**Given passage**
====

On April, 13 Richard Gillett went on a hunger strike because he felt that the future of rural Newfoundland and Labrador was facing a bleak future because of the mismanagement of our oceans that had sustained us for 500 years.
Over the last 30 years, we have seen just about everything involving our oceans — we went from the moratorium to the present day, but what did we learn?
Richard had two requests:
One for a review of the science and management of all provincial fish stocks, the other a review of the relationship of the fisheries union and the Department of Fisheries and Oceans for Canada.
Two very legitimate questions. DFO has done a terrible job of managing the oceans and the FFAW has been responsible, with the help of DFO, for making too many decisions concerning the fisheries that has not been in line with what fisher people want.

====

**Material**

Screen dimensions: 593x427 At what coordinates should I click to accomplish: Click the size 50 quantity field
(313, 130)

====

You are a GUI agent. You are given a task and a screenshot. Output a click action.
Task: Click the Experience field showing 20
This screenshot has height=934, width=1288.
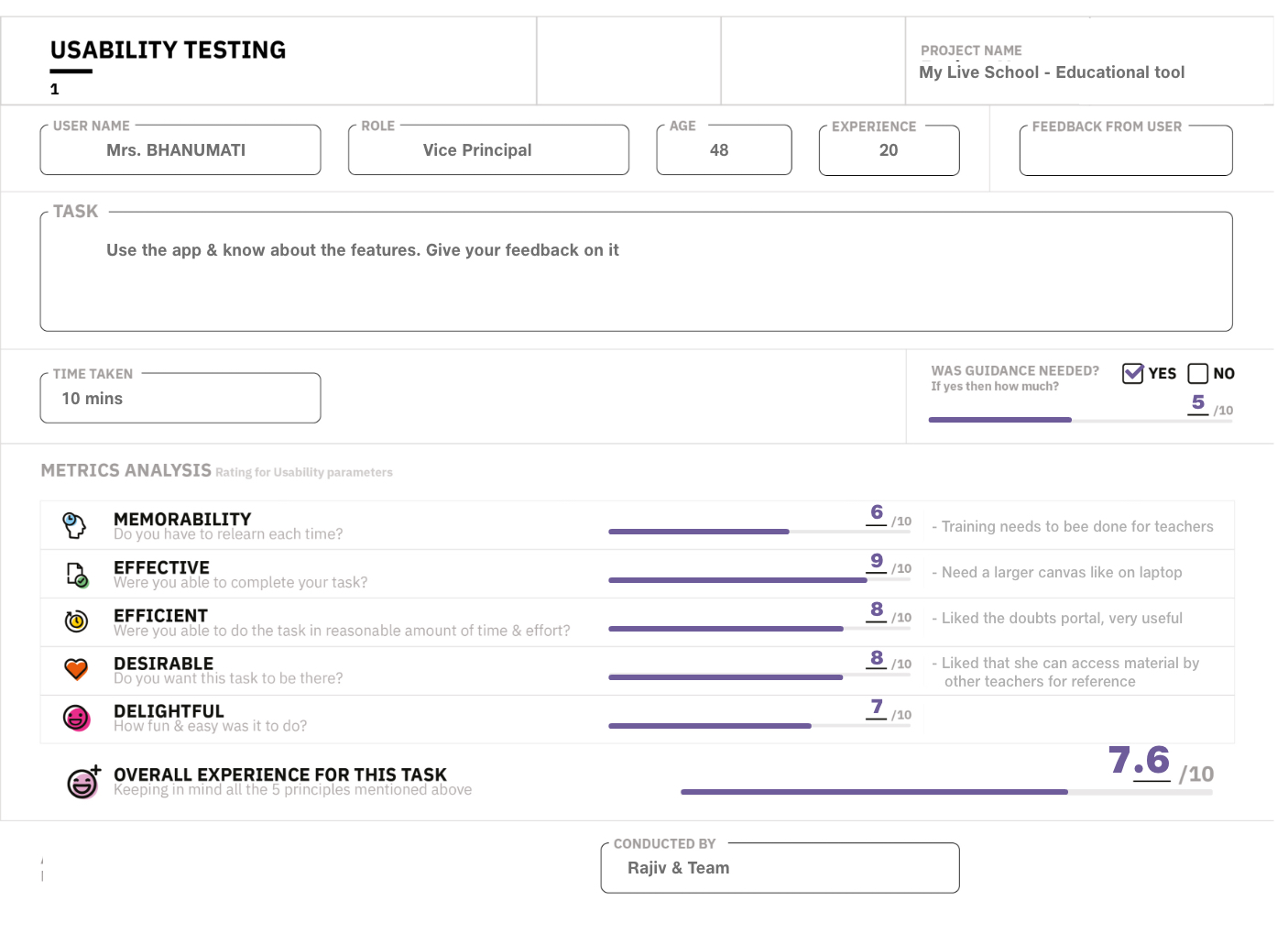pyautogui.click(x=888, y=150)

====

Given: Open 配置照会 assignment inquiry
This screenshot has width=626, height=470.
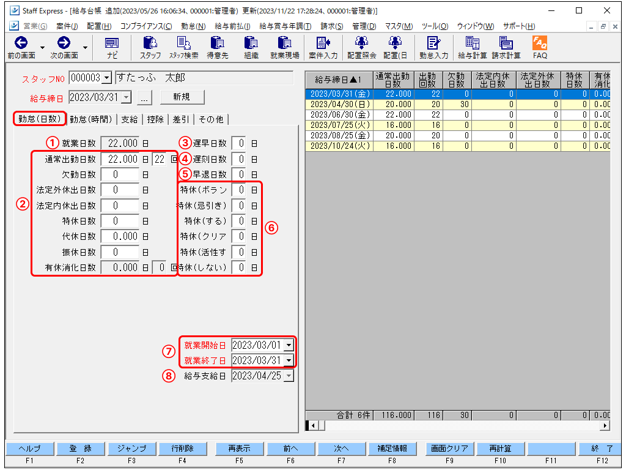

====

**Exercise**
In the fisheries passage, what two reviews did Richard Gillett request? The listing comes from a source unrelated to the text.

**The completed task**
He asked for a review of the science and management of all provincial fish stocks and a review of the relationship between the fisheries union and the Department of Fisheries and Oceans for Canada.